By Martin Popoff
Had a dream last night that demonstrated for me that I better knock this book on its head, call it done, quit adding stuff.
I was looking in a rack, sort of outside at my cousins, mounted on a work bench among rusting machine parts, and found an eight-track of Paranoid. First thought was ‘Cool, something else we can take a picture of and shove in the book.’ Then I looked more closely and each song had one of those extra song bits/subtitles I’ve been wracking my head to verify/get straight for the last few days – and they’re all pretty long and silly. Can’t remember them, but I thought with a sly chuckle, “No one knows this – this is new terrain, baby!”
Then, man, right below the art for Paranoid, I see that this is a two-fer! Yes, two albums on one eight-track, the second being… Sabbath Plays Purple. I’ve unearthed something major here, he thinks.
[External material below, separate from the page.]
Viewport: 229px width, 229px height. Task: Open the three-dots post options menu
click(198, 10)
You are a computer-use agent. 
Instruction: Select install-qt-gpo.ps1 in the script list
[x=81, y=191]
It’s the cover of In Rock adapted with the Sabbath guys in there, with slashing Sabbath typography everywhere, the band running through classics from In Rock, Fireball and Machine Head.
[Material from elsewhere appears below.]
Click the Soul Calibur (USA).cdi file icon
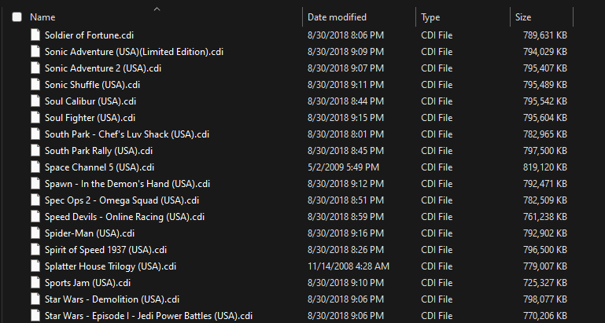This screenshot has height=323, width=605. 35,101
My cousin tells me, yes, we’ve got an old eight-track home deck around here somewhere, and it works, and then I wake up.
Anyway, like anything, you gotta know when enough is enough and I’m cuttin’ ‘er off here, today – heck, along with dreaming about Sabbath, man, I don’t know if there is much Sabbath left I can ever listen to again without being thoroughly sick of it (Never Say Die and the Tony Martin records are always the last frontiers).
But it wasn’t always that way of course. I remember first hearing Sabbath and loving it, though finding it a mess. It would have been about ’71 when I was eight, and that mess was the first album, a record that sounded old and not in a good way. Quickly it was onto Paranoid and me an’ the buds were certifiable metalheads, with the most immediate headbang for pups that age being scary monster song Iron Man, which also had a riff dumb enough for us to absorb.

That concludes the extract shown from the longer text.